Shunt; subclavian to pulmonary artery (Blalock-Taussig type operation)
CPT4 code
Name of the Procedure:
Shunt; subclavian to pulmonary artery (Blalock-Taussig type operation)
Summary
The Blalock-Taussig shunt is a surgical procedure that creates a connection between the subclavian artery and the pulmonary artery. This helps increase blood flow to the lungs in patients, typically infants, with congenital heart conditions that reduce pulmonary blood flow.
Purpose
This procedure addresses congenital heart defects that lead to poor oxygenation, such as Tetralogy of Fallot. The primary goal is to improve oxygenation by increasing blood flow to the lungs, thereby enhancing the patient's quality of life and enabling further growth and development.
Indications
- Symptoms of cyanosis (bluish skin due to lack of oxygen)

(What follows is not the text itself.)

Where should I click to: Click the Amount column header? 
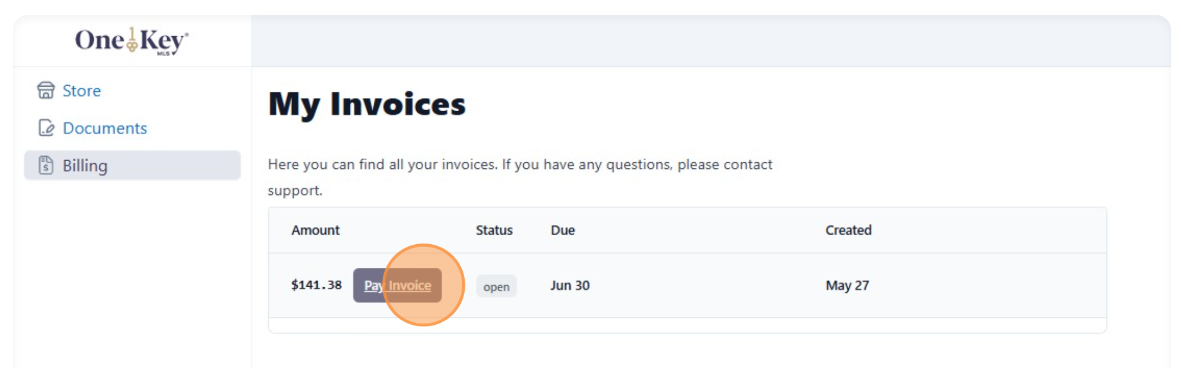coord(316,230)
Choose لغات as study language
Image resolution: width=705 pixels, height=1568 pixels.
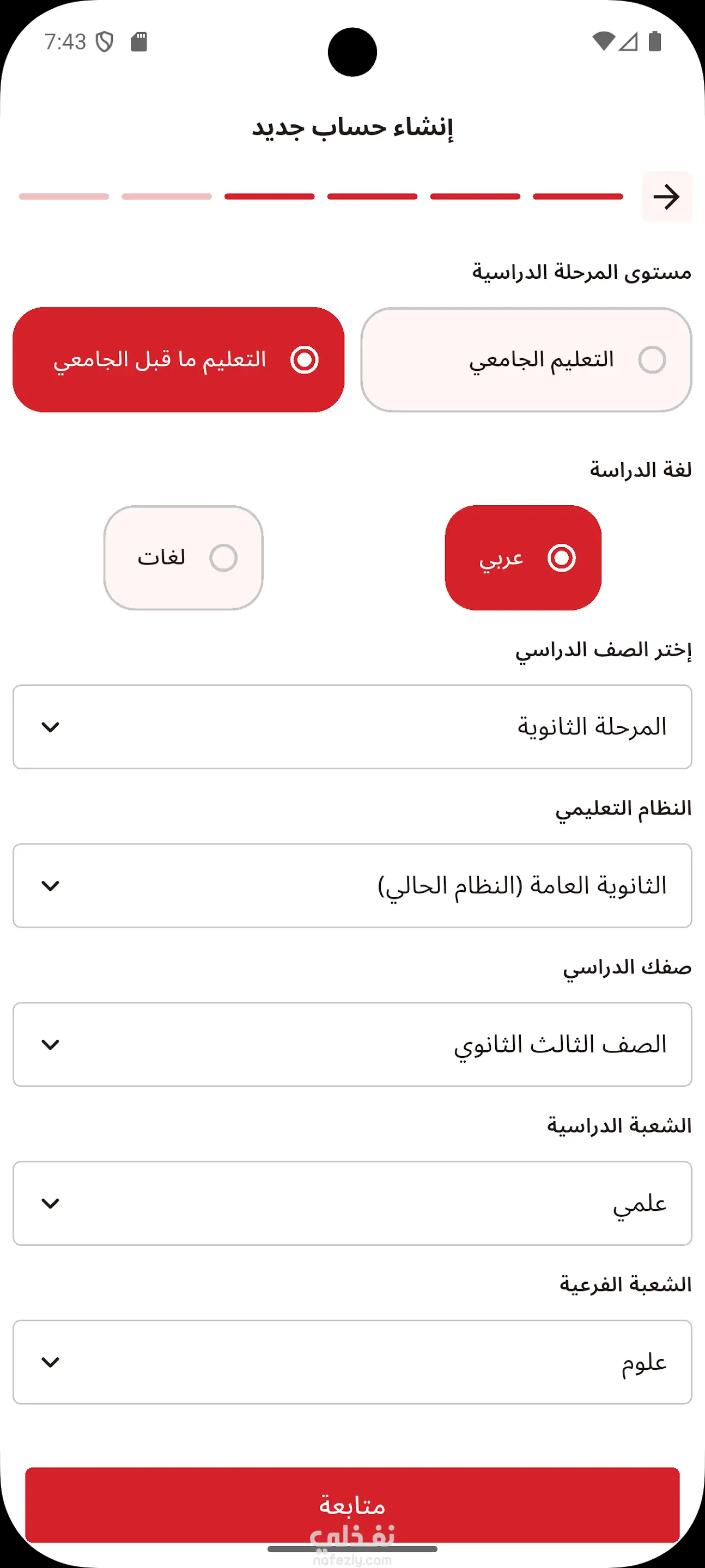(184, 558)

- Diagnosed congenital heart conditions such as Tetralogy of Fallot, pulmonary atresia, or tricuspid atresia
- Patients who are not immediate candidates for complete surgical correction of their heart defect
Preparation
- Fasting (usually 8 hours prior to the procedure)
- Adjustment or temporary cessation of certain medications
- Preoperative tests such as chest X-rays, echocardiograms, and blood tests
- Consultation with a cardiologist and anesthesiologist
Procedure Description
- The patient is placed under general anesthesia.
- An incision is made in the chest, usually on the side.
- The surgeon identifies and isolates the subclavian artery and the pulmonary artery.
- A synthetic graft or tube is used to create a connection (shunt) between the subclavian artery and the pulmonary artery.
- The shunt is secured and blood flow is checked to ensure proper function.
- The incision is closed, and the patient is moved to recovery.
The tools used include surgical instruments, synthetic graft materials, and monitoring equipment to ensure the patient’s safety throughout the procedure.
Duration
The procedure typically takes about 3 to 4 hours.
Setting
The procedure is performed in a hospital operating room with specialized cardiovascular surgical facilities.
Personnel
- Cardiothoracic surgeon
- Pediatric cardiologist
- Anesthesiologist
- Operating room nurses
- Surgical technologists
Risks and Complications
- Infection at the incision site
- Bleeding or clotting issues
- Shunt occlusion (blockage)
- Pulmonary hypertension
- Arrhythmias (irregular heartbeats)
- Potential need for additional surgeries
Benefits
- Improved oxygenation and reduced cyanosis
- Enhanced growth and development for infants
- Stabilization of condition allowing for future corrective surgeries
Recovery
- Initial recovery in the Intensive Care Unit (ICU) for monitoring
- Gradual increase in activity as tolerated
- Pain management with medications
- Follow-up appointments with cardiologists and surgeons
- Parents will receive education on signs to watch for potential complications
Alternatives
- Other palliative procedures such as the Glenn or Fontan procedures
- Complete surgical repair, if feasible
- Medical management, although often not sufficient alone
Each alternative has specific pros and cons that need to be considered by the healthcare team and the patient's family.
Patient Experience
- The patient will be under general anesthesia during the procedure and will not feel anything.
- Post-procedure, the patient may experience pain at the incision site, managed with analgesics.
- Gradual recovery with increased activity as the patient heals.
- Parents or caregivers will need to watch for any signs of complications, such as fever or unusual changes in breathing or skin color.
Pain management and supportive care will be a priority to ensure the patient’s comfort during the recovery period.